Some critics argue that healthcare providers cannot be trusted to protect sensitive data, and there is a little bit. Earlier this year, huge violations exposed personal health care data for Connecticut residents, including social insurance numbers and medical details. The UK's NHS suffered cyberattacks, including cyberattacks related to patient deaths. But the answer is not to unload this responsibility to the company's giants. Governments should invest in hospital cybersecurity, rather than handing over keys to companies whose business models rely on data.
The Trump administration said it hopes to release isolated data, but it has the potential to build new islands with the Shinier brand. Delegating large tech companies to control health information could kill innovation, compromise privacy and eliminate smaller health technology players, a truly, fair and progressive company across the U.S. health system. The path forward is clear: provider-led custodians, interoperability under open standards, equal access, strict auditability, and design privacy. This is how to catalyze AI healthcare while protecting competition, trust and most important patients.
Editor's Note: Neither the author nor the company has any relationship with the mentioned company/product.

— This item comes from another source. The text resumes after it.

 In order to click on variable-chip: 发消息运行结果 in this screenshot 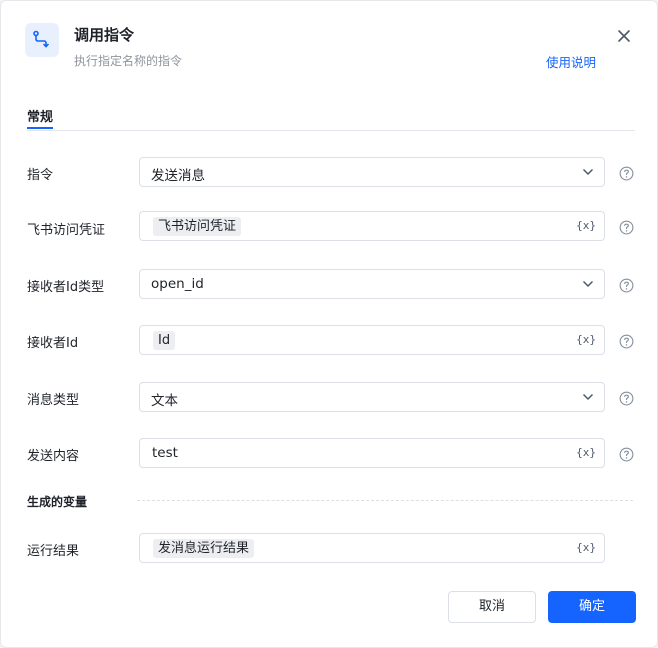, I will do `click(204, 548)`.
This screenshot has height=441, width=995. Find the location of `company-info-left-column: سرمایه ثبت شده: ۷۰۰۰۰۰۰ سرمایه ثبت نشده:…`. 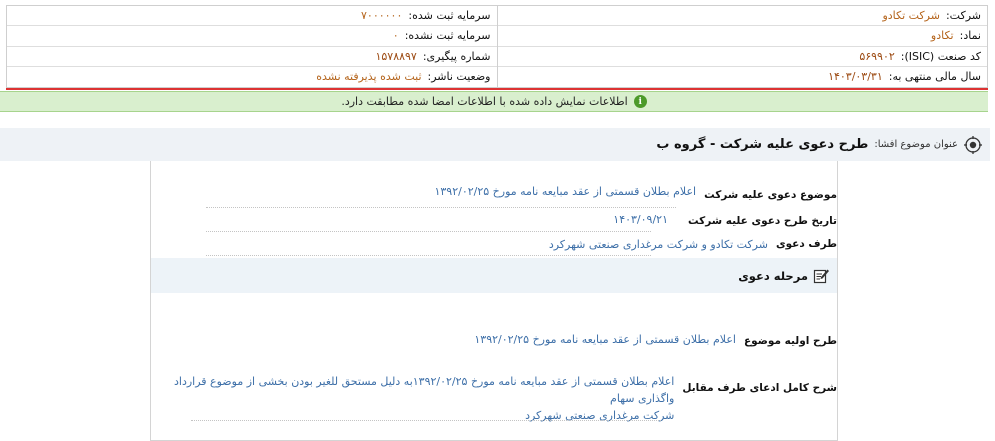

company-info-left-column: سرمایه ثبت شده: ۷۰۰۰۰۰۰ سرمایه ثبت نشده:… is located at coordinates (252, 46).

Photo: From 2015, Getty Images
Dr. Zaid al-Fagih is the co-founder and CEO of Rhazes AI, an award-winning virtual assistant. The tool enhances physicians’ abilities by increasing clinical productivity, reducing medical errors and burnout, and restoring relationships in medicine. Prior to establishing Rhaizes AI, Dr. Al-Fagih worked as a full-time physician in the NHS and was a voluntary first responder and first aid coach on humanitarian missions during the Syrian conflict. He published research on the application of emerging technologies to Healthcare's leading journal, recently in the Journal of Emergency Medicine.